::: Material provided

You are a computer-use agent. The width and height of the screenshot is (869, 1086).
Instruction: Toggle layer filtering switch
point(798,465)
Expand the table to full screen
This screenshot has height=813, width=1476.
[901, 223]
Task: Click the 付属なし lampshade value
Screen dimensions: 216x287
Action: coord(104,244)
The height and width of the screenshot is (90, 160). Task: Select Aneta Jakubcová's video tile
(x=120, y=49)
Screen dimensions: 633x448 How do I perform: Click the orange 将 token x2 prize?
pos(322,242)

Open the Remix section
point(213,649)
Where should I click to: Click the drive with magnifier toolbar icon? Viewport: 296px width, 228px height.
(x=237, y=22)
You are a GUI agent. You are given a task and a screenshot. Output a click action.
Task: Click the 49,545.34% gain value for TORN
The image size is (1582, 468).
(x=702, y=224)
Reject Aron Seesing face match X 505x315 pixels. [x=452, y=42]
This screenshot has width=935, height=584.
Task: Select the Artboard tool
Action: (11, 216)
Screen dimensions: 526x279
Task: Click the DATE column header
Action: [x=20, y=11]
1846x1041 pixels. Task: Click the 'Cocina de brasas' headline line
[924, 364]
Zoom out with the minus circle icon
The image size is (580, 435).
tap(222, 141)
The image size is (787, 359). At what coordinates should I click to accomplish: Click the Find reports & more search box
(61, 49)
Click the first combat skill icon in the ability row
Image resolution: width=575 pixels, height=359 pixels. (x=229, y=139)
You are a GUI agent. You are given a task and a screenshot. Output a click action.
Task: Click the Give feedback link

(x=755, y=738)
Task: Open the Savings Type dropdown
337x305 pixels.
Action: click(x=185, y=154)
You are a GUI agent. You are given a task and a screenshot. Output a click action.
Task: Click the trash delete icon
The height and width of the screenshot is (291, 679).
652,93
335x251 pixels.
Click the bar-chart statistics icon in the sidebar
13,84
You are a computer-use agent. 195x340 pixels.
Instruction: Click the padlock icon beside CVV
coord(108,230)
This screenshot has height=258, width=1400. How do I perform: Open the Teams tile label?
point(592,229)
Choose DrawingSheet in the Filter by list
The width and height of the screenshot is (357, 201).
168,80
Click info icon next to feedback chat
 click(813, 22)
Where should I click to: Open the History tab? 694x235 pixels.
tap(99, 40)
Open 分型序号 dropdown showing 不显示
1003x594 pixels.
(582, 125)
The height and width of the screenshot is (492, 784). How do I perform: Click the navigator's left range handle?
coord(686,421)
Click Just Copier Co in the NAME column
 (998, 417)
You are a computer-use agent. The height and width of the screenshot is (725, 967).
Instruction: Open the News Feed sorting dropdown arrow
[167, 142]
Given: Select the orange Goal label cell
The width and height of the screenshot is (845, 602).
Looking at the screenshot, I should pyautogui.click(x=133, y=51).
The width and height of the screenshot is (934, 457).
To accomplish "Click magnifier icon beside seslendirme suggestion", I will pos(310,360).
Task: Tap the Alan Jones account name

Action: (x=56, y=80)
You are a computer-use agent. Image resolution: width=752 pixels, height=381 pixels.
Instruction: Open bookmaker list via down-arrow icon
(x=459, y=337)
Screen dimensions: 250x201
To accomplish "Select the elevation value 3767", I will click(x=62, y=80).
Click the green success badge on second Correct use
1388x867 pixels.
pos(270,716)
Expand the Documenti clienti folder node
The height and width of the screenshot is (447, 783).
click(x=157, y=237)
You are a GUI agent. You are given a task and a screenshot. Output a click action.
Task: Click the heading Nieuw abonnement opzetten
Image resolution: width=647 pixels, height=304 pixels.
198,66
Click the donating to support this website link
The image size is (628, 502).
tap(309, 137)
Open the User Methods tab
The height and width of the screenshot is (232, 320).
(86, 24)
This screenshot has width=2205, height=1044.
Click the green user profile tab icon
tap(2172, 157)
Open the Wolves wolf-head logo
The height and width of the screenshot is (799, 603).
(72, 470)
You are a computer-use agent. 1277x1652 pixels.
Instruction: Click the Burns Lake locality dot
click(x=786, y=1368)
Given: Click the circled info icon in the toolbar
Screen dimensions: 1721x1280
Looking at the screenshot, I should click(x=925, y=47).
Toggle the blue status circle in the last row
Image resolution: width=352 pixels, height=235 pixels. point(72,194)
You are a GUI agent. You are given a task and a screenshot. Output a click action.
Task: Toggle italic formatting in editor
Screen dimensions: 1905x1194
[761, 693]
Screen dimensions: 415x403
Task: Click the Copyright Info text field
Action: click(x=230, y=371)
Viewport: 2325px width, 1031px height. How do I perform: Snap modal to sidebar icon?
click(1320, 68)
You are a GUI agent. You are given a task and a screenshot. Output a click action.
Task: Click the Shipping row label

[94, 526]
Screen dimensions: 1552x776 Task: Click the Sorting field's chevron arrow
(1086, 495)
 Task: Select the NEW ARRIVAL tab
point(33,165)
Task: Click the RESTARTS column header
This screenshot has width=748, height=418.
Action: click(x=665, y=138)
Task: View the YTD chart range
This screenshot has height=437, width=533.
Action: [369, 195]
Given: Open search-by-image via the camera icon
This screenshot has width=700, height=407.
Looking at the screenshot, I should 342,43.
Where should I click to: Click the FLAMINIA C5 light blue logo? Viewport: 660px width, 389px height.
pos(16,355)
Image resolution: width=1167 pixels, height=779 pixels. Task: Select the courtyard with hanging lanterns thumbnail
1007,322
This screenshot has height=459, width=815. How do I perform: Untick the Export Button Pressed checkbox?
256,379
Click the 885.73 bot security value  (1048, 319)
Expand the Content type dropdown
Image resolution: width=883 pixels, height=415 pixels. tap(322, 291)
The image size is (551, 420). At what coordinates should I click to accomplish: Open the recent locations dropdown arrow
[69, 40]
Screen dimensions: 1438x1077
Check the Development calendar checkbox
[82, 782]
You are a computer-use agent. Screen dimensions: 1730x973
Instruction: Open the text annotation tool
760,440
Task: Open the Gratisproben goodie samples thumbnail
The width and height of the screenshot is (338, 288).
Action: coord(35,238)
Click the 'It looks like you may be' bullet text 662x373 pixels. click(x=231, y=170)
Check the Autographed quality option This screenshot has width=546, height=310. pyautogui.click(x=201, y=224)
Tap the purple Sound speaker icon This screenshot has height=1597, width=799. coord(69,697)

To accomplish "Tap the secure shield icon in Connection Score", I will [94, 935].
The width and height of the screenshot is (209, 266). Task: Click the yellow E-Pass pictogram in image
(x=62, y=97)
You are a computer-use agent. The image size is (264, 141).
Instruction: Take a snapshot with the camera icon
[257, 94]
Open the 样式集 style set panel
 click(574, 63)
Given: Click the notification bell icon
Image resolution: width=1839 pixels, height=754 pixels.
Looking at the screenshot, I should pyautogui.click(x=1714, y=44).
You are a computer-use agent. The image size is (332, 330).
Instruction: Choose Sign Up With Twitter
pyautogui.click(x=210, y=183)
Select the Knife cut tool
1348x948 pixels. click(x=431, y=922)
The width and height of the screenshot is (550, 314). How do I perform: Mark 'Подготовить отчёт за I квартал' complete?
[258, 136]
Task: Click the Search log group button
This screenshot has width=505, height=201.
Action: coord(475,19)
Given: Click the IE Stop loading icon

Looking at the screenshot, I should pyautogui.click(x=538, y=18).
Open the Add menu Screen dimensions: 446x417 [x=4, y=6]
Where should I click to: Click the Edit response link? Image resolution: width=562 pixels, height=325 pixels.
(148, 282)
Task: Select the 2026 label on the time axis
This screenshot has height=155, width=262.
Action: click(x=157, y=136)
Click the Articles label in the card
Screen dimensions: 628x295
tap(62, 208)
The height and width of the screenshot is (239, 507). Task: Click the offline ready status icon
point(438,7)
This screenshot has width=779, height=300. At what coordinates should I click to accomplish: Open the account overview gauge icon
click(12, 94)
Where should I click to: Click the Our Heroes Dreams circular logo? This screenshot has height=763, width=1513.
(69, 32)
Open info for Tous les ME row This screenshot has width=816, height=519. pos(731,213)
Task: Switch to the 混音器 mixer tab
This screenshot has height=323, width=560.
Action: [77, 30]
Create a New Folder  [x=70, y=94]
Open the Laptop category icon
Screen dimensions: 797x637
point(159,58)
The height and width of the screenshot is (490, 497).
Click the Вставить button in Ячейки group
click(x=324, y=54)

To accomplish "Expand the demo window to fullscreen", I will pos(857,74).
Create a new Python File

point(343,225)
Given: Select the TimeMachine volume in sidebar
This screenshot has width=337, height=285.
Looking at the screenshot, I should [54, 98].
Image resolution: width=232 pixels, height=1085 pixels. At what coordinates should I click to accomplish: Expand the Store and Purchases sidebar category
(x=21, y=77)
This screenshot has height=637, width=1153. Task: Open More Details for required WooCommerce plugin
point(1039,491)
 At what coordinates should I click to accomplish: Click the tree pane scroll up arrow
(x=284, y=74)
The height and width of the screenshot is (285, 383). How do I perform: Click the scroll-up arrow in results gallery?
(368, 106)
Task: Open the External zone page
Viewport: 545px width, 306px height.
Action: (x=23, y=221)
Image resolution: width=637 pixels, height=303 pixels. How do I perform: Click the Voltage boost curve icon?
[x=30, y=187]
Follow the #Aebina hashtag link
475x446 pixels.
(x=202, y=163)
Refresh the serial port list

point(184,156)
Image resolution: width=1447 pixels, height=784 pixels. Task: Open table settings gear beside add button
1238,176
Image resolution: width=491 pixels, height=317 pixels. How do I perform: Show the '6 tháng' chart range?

::::::

• What the task requires:
Give the lines from the one containing "Task: Select the NEW ARRIVAL tab" through the one containing "Action: [369, 195]", inclusive, as a JSON list of strings with one string per line and blank lines omitted.

• Task response:
[
  " Task: Select the NEW ARRIVAL tab",
  "point(33,165)",
  "Task: Click the RESTARTS column header",
  "This screenshot has width=748, height=418.",
  "Action: click(x=665, y=138)",
  "Task: View the YTD chart range",
  "This screenshot has height=437, width=533.",
  "Action: [369, 195]"
]